Und für hohe Hörner (hoch A und As) gibt es bei Rossini und Donizetti genügend Stellen. Wenn das (meist) vom zweiten Hörnerpaar leicht gespielt wird, also a la Italiana , dann klingt das schon schön silbrig, obwohl es doch nur
Begleitung ist. Seht doch das Horn als Blechbratsche.

Ich muß mir die Ouverture zu Semiramis noch schnell ansehen. Pause.
In der Ouverture sind alle vier Hörner in D. - Da solltest Du mir einen Hinweis geben, an welcher Stelle Du
Zweifel hast, damit ich nicht die ganze Oper durchsehen muß. Morgen kommt sicher eine bessere Antwort, da ich gerade meinen Gewährsmann in Florenz per email befragt habe. Er war wie ich auch 40 Jahre lang Solohornist in der Oper.

Noch etwas: wo sind denn die erwähnten Beispiele, daß es nördlich der Alpen zur gleichen Zeit viel mit hohen hörnern gab ?? In der schon angesprungenen Romantik, ooops, gab es schon hohe Stellen - für die ersten Hornisten,
aber kaum für den ganzen Hornsatz. Ausnahmen bestätigen die Regel. Erst Strauss hat dann das ganze Spektrum wieder ausgereizt. Wenn das erste Horn wie bei Wagner mal über das g2 hinausgeht, naja, geschieht das nicht sehr oft. Im Meistersinger hat er es auch mit dem hoch-A.

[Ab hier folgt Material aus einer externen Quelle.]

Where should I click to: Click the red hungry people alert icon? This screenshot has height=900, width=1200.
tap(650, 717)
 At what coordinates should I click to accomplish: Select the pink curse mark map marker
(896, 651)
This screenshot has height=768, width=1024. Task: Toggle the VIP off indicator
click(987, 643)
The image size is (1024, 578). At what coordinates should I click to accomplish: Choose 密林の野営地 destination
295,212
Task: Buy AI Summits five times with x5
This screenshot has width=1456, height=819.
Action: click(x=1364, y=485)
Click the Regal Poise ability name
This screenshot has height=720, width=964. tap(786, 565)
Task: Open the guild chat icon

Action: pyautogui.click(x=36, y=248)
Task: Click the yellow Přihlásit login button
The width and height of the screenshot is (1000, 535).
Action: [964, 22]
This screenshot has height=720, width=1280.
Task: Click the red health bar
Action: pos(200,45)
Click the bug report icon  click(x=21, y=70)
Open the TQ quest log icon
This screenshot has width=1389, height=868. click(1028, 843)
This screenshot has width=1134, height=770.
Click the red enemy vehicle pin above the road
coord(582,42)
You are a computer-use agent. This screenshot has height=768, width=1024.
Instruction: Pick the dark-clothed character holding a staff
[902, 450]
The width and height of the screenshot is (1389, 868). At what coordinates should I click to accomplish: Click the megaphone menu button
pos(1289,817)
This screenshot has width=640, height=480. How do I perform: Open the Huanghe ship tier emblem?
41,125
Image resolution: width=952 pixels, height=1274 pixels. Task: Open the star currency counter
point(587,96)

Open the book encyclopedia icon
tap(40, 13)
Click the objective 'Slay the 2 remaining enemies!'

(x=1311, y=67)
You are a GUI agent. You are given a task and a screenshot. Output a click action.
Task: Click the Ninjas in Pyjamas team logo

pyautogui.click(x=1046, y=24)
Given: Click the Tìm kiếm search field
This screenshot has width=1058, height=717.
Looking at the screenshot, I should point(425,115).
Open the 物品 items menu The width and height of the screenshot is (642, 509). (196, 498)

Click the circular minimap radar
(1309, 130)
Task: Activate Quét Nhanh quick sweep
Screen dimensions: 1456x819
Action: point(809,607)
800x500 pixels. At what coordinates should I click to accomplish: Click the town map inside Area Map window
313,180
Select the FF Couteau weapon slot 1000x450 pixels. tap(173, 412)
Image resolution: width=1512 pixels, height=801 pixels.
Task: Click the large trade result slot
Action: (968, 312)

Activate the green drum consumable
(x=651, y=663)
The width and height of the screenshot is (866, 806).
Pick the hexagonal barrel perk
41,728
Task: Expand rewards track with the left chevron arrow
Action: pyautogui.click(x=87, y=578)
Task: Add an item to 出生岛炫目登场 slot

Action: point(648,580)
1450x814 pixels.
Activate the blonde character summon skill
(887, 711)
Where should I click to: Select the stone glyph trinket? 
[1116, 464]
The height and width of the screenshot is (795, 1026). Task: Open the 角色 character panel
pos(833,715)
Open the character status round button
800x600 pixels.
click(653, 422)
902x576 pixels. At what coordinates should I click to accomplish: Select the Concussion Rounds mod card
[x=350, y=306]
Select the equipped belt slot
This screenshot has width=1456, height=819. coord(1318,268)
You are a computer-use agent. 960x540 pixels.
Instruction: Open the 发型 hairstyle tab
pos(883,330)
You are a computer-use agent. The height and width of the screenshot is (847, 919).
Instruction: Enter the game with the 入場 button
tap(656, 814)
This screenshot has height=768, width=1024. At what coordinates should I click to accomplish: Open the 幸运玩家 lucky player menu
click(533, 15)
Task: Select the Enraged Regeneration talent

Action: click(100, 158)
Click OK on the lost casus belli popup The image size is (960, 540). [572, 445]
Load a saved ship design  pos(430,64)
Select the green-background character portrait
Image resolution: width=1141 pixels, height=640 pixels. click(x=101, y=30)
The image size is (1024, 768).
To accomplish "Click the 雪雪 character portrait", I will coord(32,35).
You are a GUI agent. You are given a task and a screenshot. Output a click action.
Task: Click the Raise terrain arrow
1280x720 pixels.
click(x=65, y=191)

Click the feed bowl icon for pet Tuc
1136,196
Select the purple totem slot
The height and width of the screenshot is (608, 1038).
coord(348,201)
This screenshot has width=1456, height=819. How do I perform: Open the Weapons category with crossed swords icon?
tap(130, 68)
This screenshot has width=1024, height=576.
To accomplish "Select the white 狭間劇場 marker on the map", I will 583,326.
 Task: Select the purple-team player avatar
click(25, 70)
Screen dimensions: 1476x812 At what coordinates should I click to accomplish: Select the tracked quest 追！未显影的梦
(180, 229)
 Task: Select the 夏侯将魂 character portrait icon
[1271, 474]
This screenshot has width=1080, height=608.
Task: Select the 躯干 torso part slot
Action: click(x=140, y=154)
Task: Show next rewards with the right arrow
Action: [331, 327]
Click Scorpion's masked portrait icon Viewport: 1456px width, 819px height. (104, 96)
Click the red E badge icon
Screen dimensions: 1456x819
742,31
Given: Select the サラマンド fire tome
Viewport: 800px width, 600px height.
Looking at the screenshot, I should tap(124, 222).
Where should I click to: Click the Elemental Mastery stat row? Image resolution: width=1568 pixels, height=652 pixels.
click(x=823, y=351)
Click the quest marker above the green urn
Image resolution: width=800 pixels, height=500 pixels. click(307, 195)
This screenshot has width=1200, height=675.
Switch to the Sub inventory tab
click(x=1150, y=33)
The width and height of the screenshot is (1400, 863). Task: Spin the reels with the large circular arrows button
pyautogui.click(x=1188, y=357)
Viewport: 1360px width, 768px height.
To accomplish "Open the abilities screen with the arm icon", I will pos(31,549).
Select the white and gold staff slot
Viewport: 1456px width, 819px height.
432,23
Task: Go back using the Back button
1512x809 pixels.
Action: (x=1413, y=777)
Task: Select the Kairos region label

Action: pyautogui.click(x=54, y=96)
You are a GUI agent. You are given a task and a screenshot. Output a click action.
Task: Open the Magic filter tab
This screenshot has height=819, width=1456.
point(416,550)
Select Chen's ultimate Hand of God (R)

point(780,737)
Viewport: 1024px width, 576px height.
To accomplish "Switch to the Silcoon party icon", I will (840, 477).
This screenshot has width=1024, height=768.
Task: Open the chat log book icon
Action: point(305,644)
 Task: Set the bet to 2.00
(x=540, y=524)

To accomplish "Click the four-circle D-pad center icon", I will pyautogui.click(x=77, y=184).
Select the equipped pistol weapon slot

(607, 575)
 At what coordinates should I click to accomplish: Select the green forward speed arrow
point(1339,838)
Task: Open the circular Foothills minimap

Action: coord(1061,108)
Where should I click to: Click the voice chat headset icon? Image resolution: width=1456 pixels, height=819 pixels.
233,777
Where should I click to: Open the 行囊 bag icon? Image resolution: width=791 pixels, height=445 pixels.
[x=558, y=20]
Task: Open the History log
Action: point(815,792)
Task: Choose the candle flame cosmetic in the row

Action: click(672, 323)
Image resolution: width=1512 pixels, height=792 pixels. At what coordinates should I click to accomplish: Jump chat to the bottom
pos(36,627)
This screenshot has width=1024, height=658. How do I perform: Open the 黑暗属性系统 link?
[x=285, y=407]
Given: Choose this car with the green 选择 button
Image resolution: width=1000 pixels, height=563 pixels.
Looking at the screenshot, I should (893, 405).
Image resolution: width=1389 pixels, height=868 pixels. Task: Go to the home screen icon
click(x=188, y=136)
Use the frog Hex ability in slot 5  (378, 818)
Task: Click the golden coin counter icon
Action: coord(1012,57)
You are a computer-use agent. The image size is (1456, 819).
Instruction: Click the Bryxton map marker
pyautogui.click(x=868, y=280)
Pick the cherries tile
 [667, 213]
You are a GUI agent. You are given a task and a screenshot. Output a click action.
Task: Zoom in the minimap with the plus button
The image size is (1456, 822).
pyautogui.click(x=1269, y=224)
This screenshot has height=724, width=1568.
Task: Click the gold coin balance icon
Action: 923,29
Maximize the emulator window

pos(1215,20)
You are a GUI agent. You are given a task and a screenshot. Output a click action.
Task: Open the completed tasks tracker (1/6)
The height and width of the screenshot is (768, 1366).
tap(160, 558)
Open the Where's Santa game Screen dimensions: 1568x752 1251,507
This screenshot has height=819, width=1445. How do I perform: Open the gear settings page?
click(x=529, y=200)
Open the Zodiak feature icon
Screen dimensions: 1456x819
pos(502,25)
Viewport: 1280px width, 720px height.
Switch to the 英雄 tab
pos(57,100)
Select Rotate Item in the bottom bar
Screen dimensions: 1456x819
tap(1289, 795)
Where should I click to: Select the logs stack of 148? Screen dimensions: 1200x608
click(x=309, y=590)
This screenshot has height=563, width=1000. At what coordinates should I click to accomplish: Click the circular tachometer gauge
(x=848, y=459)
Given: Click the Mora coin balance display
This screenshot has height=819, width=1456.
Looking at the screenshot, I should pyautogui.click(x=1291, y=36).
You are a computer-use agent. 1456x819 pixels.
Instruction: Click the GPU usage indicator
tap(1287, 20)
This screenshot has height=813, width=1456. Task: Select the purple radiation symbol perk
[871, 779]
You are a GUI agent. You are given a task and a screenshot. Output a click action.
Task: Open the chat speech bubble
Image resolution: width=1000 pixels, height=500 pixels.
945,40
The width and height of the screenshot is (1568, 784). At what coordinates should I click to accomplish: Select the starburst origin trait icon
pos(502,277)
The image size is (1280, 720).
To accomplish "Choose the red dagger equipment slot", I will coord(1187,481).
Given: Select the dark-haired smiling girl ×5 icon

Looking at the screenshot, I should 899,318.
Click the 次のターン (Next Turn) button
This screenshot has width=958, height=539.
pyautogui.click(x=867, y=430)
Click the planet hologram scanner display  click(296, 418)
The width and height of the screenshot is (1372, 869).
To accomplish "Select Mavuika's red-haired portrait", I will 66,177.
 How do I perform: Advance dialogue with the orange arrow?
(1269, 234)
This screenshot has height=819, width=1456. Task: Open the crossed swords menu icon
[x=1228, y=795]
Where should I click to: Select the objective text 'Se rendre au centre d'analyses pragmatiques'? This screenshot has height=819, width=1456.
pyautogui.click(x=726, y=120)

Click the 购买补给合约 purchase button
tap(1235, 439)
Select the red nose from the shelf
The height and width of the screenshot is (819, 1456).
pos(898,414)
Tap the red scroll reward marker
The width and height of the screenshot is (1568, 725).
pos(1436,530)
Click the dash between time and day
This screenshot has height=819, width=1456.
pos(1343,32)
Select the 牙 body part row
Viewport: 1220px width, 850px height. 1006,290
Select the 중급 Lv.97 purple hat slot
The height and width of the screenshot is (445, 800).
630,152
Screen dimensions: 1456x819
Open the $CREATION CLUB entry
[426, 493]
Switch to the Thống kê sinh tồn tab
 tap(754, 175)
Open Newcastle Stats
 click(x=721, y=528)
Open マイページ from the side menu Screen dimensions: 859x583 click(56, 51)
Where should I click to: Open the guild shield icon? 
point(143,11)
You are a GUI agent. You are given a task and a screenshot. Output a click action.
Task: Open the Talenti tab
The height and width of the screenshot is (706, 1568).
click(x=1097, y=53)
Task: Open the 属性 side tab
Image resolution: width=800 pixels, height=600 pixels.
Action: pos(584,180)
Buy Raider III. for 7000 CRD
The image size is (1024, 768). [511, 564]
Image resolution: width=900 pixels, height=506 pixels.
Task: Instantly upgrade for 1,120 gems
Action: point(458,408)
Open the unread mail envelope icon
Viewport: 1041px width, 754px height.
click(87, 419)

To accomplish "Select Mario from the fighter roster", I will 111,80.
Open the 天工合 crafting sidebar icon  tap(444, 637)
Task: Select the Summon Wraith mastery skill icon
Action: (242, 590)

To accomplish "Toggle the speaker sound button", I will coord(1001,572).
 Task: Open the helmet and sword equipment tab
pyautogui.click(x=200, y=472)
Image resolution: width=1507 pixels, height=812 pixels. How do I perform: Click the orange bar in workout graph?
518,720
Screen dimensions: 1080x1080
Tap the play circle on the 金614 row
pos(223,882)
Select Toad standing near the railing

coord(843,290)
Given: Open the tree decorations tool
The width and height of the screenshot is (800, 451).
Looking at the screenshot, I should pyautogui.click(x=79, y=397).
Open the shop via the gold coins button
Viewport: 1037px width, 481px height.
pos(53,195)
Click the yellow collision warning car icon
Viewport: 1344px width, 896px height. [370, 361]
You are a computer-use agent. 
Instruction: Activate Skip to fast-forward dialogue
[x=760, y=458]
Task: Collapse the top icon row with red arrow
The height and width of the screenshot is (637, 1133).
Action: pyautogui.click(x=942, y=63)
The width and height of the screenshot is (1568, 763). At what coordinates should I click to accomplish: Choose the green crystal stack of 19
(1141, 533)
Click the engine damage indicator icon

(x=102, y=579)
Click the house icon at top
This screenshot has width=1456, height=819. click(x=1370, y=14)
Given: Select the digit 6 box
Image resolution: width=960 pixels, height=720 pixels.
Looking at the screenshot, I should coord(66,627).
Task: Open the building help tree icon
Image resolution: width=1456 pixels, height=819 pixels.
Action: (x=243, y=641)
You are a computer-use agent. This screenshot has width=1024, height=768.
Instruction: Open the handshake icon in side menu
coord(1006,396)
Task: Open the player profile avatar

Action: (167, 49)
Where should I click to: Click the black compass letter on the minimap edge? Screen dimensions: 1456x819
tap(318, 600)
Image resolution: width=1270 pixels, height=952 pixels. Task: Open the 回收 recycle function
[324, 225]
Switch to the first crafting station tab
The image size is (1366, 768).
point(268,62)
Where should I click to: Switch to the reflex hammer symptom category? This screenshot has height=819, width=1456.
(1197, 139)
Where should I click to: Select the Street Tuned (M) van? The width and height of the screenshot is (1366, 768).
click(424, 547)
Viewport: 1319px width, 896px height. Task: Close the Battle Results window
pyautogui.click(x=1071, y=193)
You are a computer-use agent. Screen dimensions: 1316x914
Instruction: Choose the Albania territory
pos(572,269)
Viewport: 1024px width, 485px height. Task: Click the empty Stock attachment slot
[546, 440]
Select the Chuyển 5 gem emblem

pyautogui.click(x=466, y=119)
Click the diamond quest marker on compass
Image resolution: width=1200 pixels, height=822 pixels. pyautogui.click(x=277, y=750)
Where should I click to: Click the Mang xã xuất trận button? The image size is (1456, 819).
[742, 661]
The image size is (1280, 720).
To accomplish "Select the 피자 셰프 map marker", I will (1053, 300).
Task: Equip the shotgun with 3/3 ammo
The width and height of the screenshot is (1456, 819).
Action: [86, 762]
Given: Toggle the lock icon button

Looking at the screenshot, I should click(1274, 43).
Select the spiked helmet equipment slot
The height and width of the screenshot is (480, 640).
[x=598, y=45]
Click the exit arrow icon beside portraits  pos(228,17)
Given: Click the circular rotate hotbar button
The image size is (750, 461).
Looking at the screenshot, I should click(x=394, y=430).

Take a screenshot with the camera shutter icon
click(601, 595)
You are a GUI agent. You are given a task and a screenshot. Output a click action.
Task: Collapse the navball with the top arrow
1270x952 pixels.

Re: Horn-Notation und Transposition in A

Sa 31. Aug 2013, 09:10

Antwort aus Florenz:

Donizetti & Rossini: immer A & As hoch !!!!

Jetzt gibt es auch Klarheit nach Einsicht in die Partitur:
3. & 4. Horn wechseln im weiteren Verlauf der Ouvertüre zu Horn in A, natürlich NICHT A-basso.
Mit regulärer A-Transpos. liegen 3. & 4. Horn wie oft bei Rossini teilweise über Horn 1 & 2. Das
ist aber hier wie sonst nur bei Begleitfiguren. Teilweise läuft das sogar unisono mit den D-Hörnern.
Teilweise ! Vielleicht wollte Rossini nur die Klangmischung.

Im weiteren Verlauf wechseln Horn 3 & 4 wieder zu D-Horn.

Auch wenn es manchem nicht paßt: hier paßt A-basso keineswegs, da die Eleganz der Ouverture gestört würde.
Und die paar gis wird der dritte noch "herausquetschen" können. Heute sollten auch die dritten Hornisten das gis2 ständig in ihrem Repertoire haben. Sie haben es auch meist sehr sicher !!!! Aber "tief-A" hier, nitschewo !!!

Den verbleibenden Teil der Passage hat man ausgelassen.